Taekwondo: Deporte que revitaliza cuerpo y espíritu.

El Taekwondo es uno de los deportes que más contribuye en el proceso formativo de los niños ya que desarrolla aspectos tanto físicos como espirituales.

 

De este modo, que los niños practiquen este deporte desde muy temprana edad es primordial para favorecer considerablemente la relación con sus pares y el rendimiento estudiantil, entre otras cosas. Según el profesor de nuestra escuela y de Taekwondo Ata Bekho Chile, Martín Abaca, “desde su iniciación, basándose en un concepto de victoria personal, los niños se sienten desde ya ganadores porque el Taekwondo es un complemento valórico que refuerza la disciplina, el respeto, la perseverancia y principalmente su autoestima”.

Físicamente, esta disciplina desarrolla al máximo todas las capacidades propias del cuerpo como elasticidad, fuerza, resistencia, reflejos, motricidad e integración a cualquier medio en el que el niño se desenvuelva, así como un desarrollo general y funcional de todo su organismo.

En el ámbito espiritual, el Tae-Kwon-do enseña a los niños a resguardar sus metas y sueños y también inculca educación y compañerismo. Los niños aprenden a respetar tanto al entrenador como a sus compañeros.

Según Martín Abaca, “con cada práctica, el espíritu aumenta su recepción ante las cosas simples de la vida y le permite a cada uno de los alumnos sentir que son parte del universo mismo”.

Este deporte también conquista la confianza y seguridad en sí mismo lo que permite que el niño enfrente mucho mejor las distintas situaciones que se generan en su vida diaria.
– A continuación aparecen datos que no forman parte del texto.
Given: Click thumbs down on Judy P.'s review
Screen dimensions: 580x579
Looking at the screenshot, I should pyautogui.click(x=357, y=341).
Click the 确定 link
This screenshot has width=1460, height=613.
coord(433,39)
Nuestra escuela de Taekwondo precisamente refuerza las áreas anteriormente expuestas para el desarrollo de los niños. “Dentro de nuestra escuela en Club Médico, encontrarán más que un profesor, más bien a un guía que les permitirá desarrollar sus propias habilidades dentro de la practica misma. Además, ayudamos a que cada uno de nuestros alumnos sea capaz de lograr sus propias metas. Por otra parte las instalaciones favorecen la práctica en un ambiente sano y de respeto con espacios cómodos para lograr cada uno de sus objetivos”, destaca el profesor Martín Abaca.